Problem description: Please set down exactly the lines from the one containing "You are a computer-use" through the last line of the records below, both included, with no pictures.

Pixel coordinate grounding data:
↓↓↓
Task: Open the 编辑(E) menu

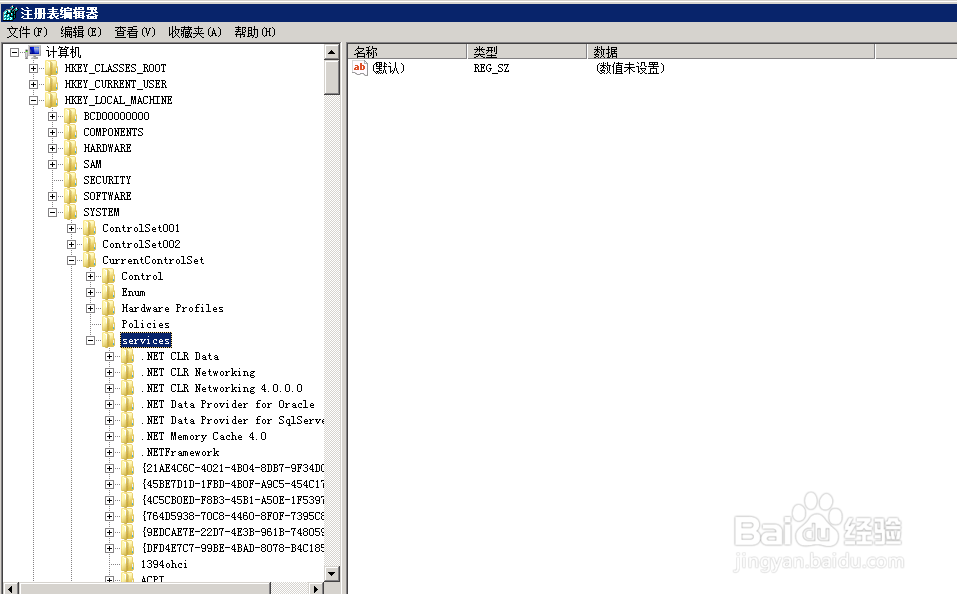Action: pos(77,31)
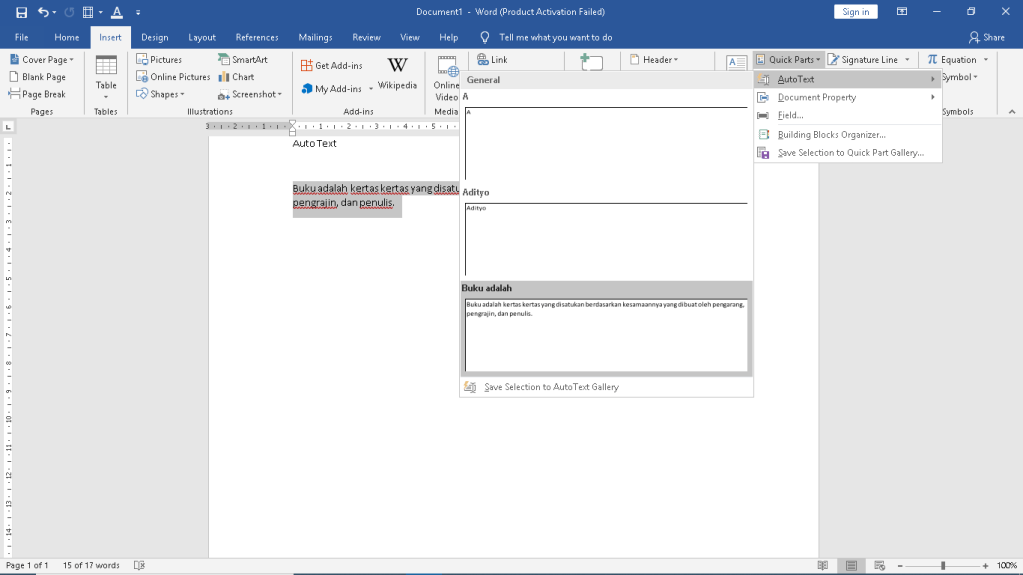Click the SmartArt icon

pyautogui.click(x=243, y=60)
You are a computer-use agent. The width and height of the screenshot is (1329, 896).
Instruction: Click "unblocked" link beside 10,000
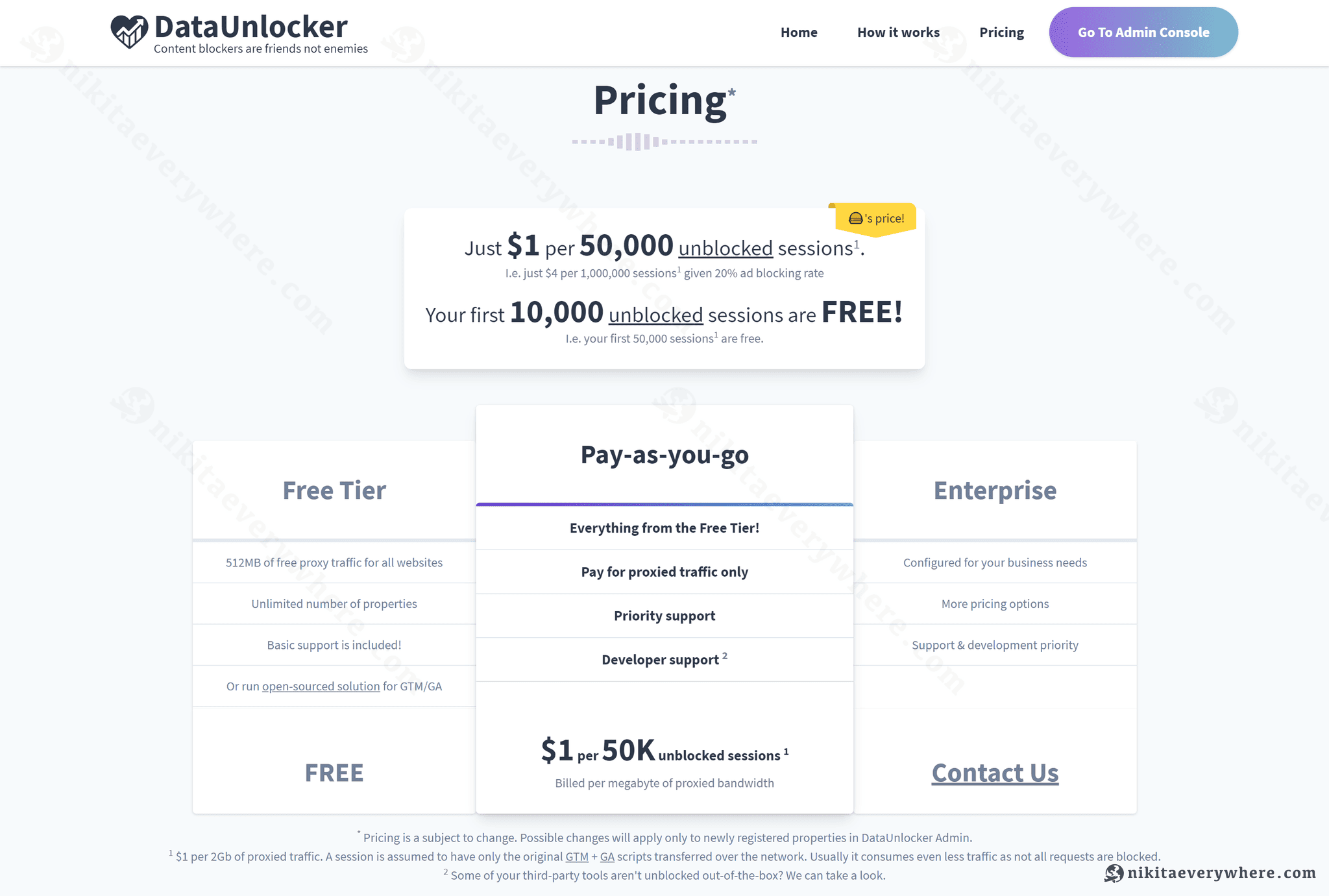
↑↑↑
Answer below:
You are a computer-use agent. The width and height of the screenshot is (1329, 896).
Instruction: Click "unblocked" link beside 10,000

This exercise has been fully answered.